Sebab apa yang Engkau berkati, ya TUHAN,
diberkati untuk selama-lamanya."
(1 Tawarikh 17:27)

Keluarga merupakan lembaga yang fenomenal dan universal. Di dalamnya terdapat anak-anak yang dipersiapkan untuk bertumbuh. Keluarga adalah lembaga masyarakat paling kecil tetapi paling penting. Bahkan keluarga pertama di dunia ini dibentuk sendiri oleh Allah, yaitu keluarga Adam (Kejadian 1:27-29). Adam sebagai suami Hawa sekaligus ayah dari Kain dan Habel, Hawa sebagai istri Adam sekaligus sebagai ibu Kain dan Habel, Kain dan Habel sebagai anak-anak dari Adam dan Hawa.

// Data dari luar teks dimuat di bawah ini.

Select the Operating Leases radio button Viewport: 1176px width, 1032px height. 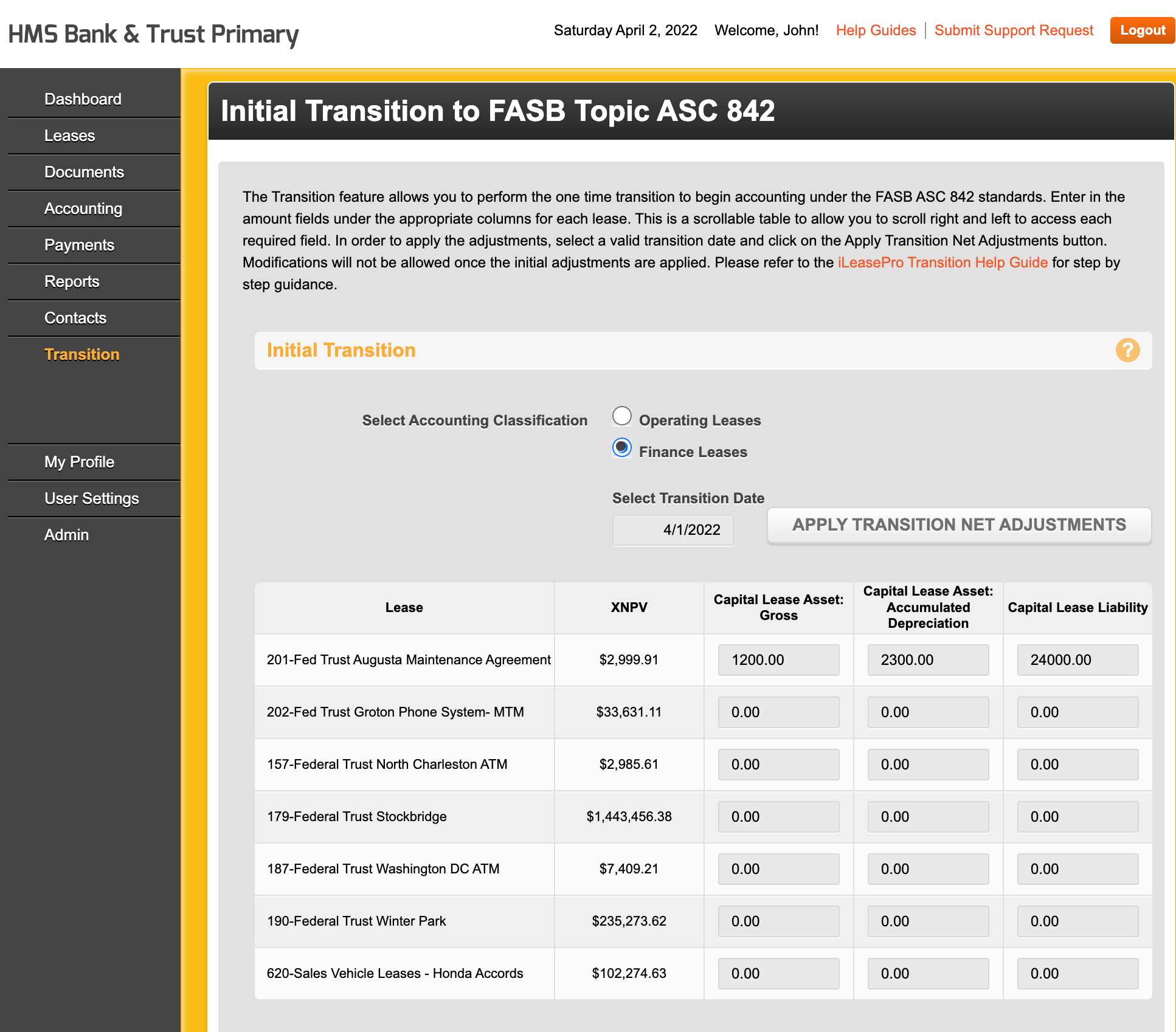coord(622,416)
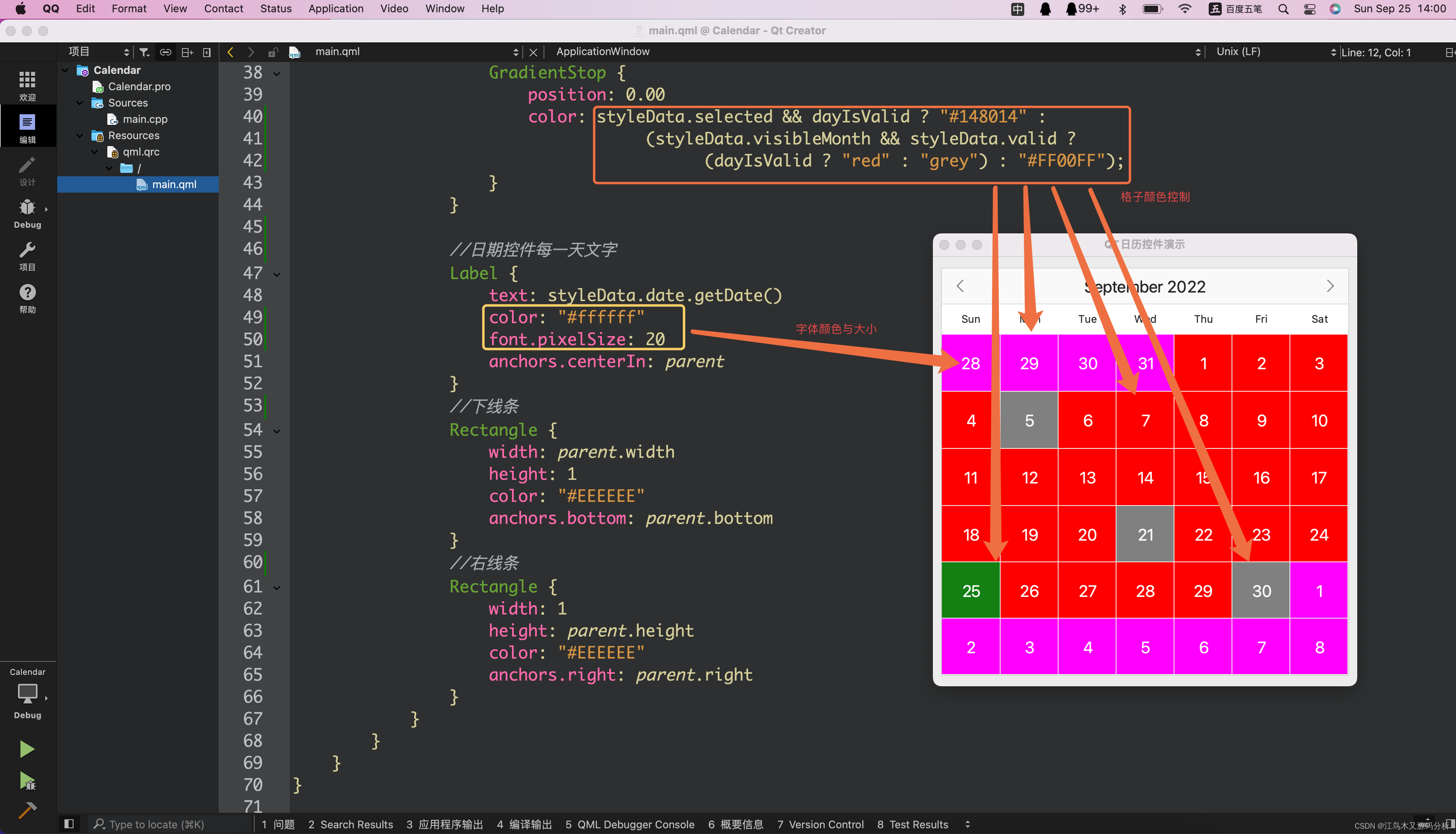Toggle the left sidebar visibility button
This screenshot has height=834, width=1456.
(x=69, y=824)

Inilah keluarga pertama yang dibentuk oleh Allah.

Sayangnya di jaman akhir ini, pengertian tentang keluarga yang sesungguhnya seringkali menjadi bias, karena adanya pengertian keluarga yang tidak sesuai dengan rancangan Tuhan, misalnya keluarga yang dibentuk pasangan sejenis (bukan ayah dan ibu), atau sekumpulan orang yang berkelompok lalu menyebut kelompoknya sebagai ‘keluarga’ tapi untuk maksud-maksud yang tidak baik (keluarga mafia), dan sebagainya.

Keluarga Kristen


Menurut kamus bahasa Indonesia yang dimaksud keluarga adalah ayah/bapak dan ibu beserta anak-anaknya; seisi rumah, inilah yang disebut sebagai keluarga inti.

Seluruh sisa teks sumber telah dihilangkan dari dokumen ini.